* **Instrucciones**
(a) Transcribe, por favor, el tramo del texto sobre la patria en Simone Weil que va desde "Sobre el cuidado" hasta "Editorial Trotta 2014.".
(b) Responde a partir del texto sobre la patria en Simone Weil:
(i) ¿Qué editorial y qué año aparecen en la referencia de «Echar raíces»?
(ii) ¿A qué dos cosas se dirige el apego que el texto describe como una constante anterior al estado-nación?
(iii) ¿Con el auge de qué ha sido fuertemente denostado el patriotismo?
(c) Prosigue el texto sobre la patria en Simone Weil desde el punto en que se detiene.

* **Texto**

Sobre el cuidado a la patria en Simone Weil
0«La compasión por la fragilidad va siempre unida al amor de la auténtica belleza, pues sentimos vivamente que las cosas verdaderamente bellas deberían tener asegurada, y no la tienen, una existencia eterna»
Simone Weil; Echar raíces; Segunda parte: El desarraigo, «Desarraigo y nación»; Editorial Trotta 2014.
Aunque es indiscutible que el patriotismo ha servido de excusa para avasallar a pueblos vecinos, motivo espurio con el que aglutinar masas en la estupidez acrítica y cortina de humo tras la que élites corruptas han escondido su carencia de principios, el amor hacia la patria es un hecho histórico que no podemos soslayar. El apego a una tradición cultural, primariamente, y a un territorio, al menos idealmente de modo secundario, es una constante incluso antes del surgimiento del estado-nación. Con el auge del internacionalismo, el patriotismo ha sido fuertemente denostado sin que se haya llegado a profundizar el sentido y la necesidad de este sentimiento; lo que explica que haya hoy en día, por un lado, un nacionalismo retrógrado, un patrioterismo de banderitas y desfiles, que es incapaz de medir sus propios límites; y, por otro, un rechazo unilateral de la patria en aras de un difuso internacionalismo que, en último término, parece una pura negación de la diferencia.

* **Sección de datos**
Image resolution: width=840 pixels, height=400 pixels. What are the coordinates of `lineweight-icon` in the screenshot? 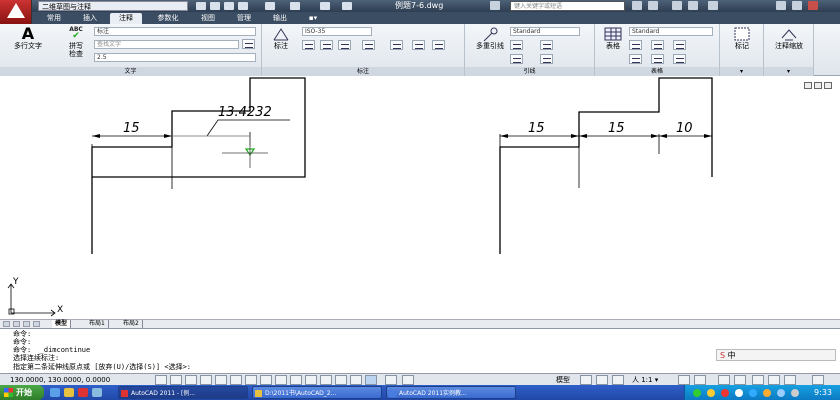 It's located at (296, 380).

* **Resultados por tarea**
(a)
Sobre el cuidado a la patria en Simone Weil
0«La compasión por la fragilidad va siempre unida al amor de la auténtica belleza, pues sentimos vivamente que las cosas verdaderamente bellas deberían tener asegurada, y no la tienen, una existencia eterna»
Simone Weil; Echar raíces; Segunda parte: El desarraigo, «Desarraigo y nación»; Editorial Trotta 2014.

(b)
(i) Editorial Trotta, 2014.
(ii) A una tradición cultural, primariamente, y a un territorio, al menos idealmente de modo secundario.
(iii) Con el auge del internacionalismo.

(c)
Durante el siglo XX en el contexto de las dos Guerras Mundiales, la reconsideración del patriotismo fue una temática en boga para filósofos, periodistas y políticos de la época. La cuestión era cómo sentir la patria sin que ello llevase aparejado los abusos y las inestabilidades que estaban manifestándose en los conflictos bélicos referidos. La propuesta de Simone Weil (1909-1943) merece la pena que sea rescatada por su originalidad tanto en análisis como en las soluciones que sugiere. Durante la ocupación de Francia por el nazismo, la Francia Libre – el gobierno francés en el exilio- solicitó en 1943 a Weil que redactara un memorándum en el que se trazasen las líneas generales de actuación para la reconstrucción social y moral de Francia tras la eventual victoria sobre los alemanes. A tal fin, Simone Weil escribió la obra que posteriormente se publicó con el nombre de «L’enracinement» y que ha sido traducido en español como «Echar raíces». En ella no solo esbozará un nuevo concepto de patria sino que también constata la necesidad humana de enraizarse.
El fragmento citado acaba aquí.